● **DOCUMENTTEKST**

2. In de vierde volzin vervalt «, onderscheidenlijk het overzicht».
E
Artikel 12.1 komt te luiden:
1. Dit hoofdstuk is, met uitzondering van titel 1, paragraaf 3, van toepassing op de openbare academische ziekenhuizen en, met uitzondering van titel 1, paragraaf 2, van toepassing op de bijzondere academische ziekenhuizen.
2. De titels 2 tot en met 4 van dit hoofdstuk zijn van overeenkomstige toepassing op de samenwerking tussen het academisch ziekenhuis en de universiteiten, genoemd in artikel 1.13, derde lid.
F
Het opschrift van hoofdstuk 12, titel 1, paragraaf 3, komt te luiden:
G
Artikel 12.18 wordt als volgt gewijzigd:
1. Het eerste lid, eerste volzin, komt te luiden:
De besturen van de rechtspersonen, waarvan de bijzondere academisch ziekenhuizen uitgaan, stellen regelen vast inzake het bestuur en de inrichting van die academisch ziekenhuizen, in afstemming met de besturen van de rechtspersonen, waarvan de universiteiten uitgaan, waaraan deze academische ziekenhuizen zijn verbonden.
2. In het tweede lid wordt «het bestuur» telkens vervangen door «het betrokken bestuur».
H
De bijlage behorende bij de Wet op het hoger onderwijs en wetenschappelijk onderzoek wordt als volgt gewijzigd:
1. De slotzin van de aanhef komt te luiden: De namen van de privaatrechtelijke rechtspersonen in deze bijlage worden weergegeven, zoals zij luiden op 1 januari 20...
2. Onderdeel b, eerste gedachtestreepje, komt te luiden:
Nijmegen, uitgaande van de Stichting Radboud Universiteit;.
3. Onderdeel j komt te luiden:
j.
1. De academische ziekenhuizen bij de openbare universiteiten te:
Leiden;
Groningen;
Utrecht;
Rotterdam; en
Maastricht.
2. Het academisch ziekenhuis bij de bijzondere universiteit te Nijmegen.
3. Het academische ziekenhuis bij de openbare universiteit en de bijzondere universiteit te Amsterdam.
1. Artikel 321 van Boek 2 van het Burgerlijk Wetboek is van overeenkomstige toepassing op de overdracht van de activa en de passiva van het openbare academische ziekenhuis bij de openbare universiteit te Amsterdam aan het bijzondere academisch ziekenhuis bij de bijzondere universiteit te Amsterdam, bedoeld in onderdeel j van de bijlage bij de wet, zoals deze bijlage luidde voor de inwerkingtreding van deze wet.
2. Alle rechten en plichten van het openbare academische ziekenhuis bij de openbare universiteit te Amsterdam gaan, voor zover zij niet reeds eerder zijn overgedragen, van rechtswege over op het bijzondere academisch ziekenhuis te Amsterdam, bedoeld in onderdeel j van de bijlage bij de wet.
Lasten en bevelen dat deze in het Staatsblad zal worden geplaatst en dat alle ministeries, autoriteiten, colleges en ambtenaren die zulks aangaat, aan de nauwkeurige uitvoering de hand zullen houden.

● **BRONMATERIAAL**
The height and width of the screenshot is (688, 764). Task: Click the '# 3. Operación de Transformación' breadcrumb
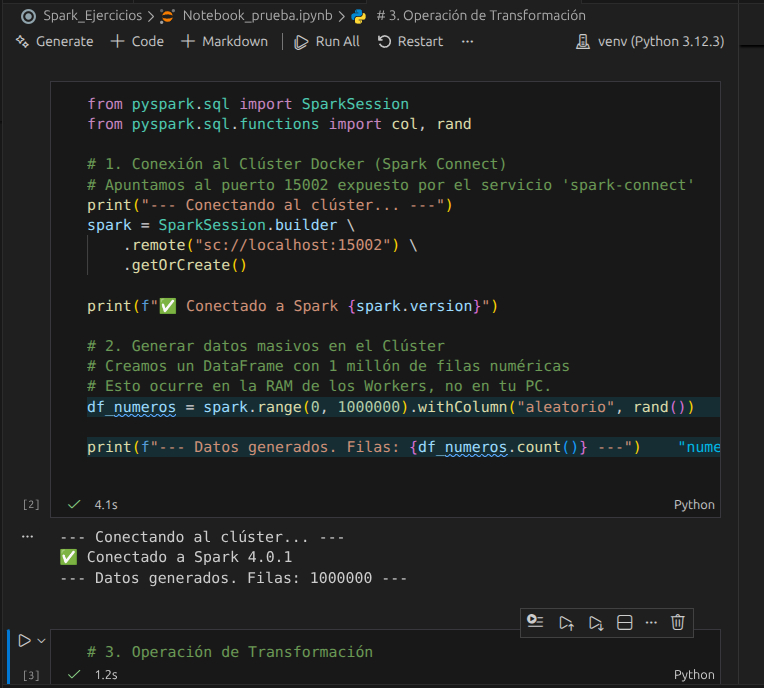(x=481, y=16)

● **OPDRACHTVEREISTEN**
Neem uit de wetswijziging over de academische ziekenhuizen woordelijk het gedeelte over dat begint met de woorden "2. In het tweede" en eindigt met "1 januari 20...".

● **JUIST RESULTAAT**
2. In het tweede lid wordt «het bestuur» telkens vervangen door «het betrokken bestuur».
H
De bijlage behorende bij de Wet op het hoger onderwijs en wetenschappelijk onderzoek wordt als volgt gewijzigd:
1. De slotzin van de aanhef komt te luiden: De namen van de privaatrechtelijke rechtspersonen in deze bijlage worden weergegeven, zoals zij luiden op 1 januari 20...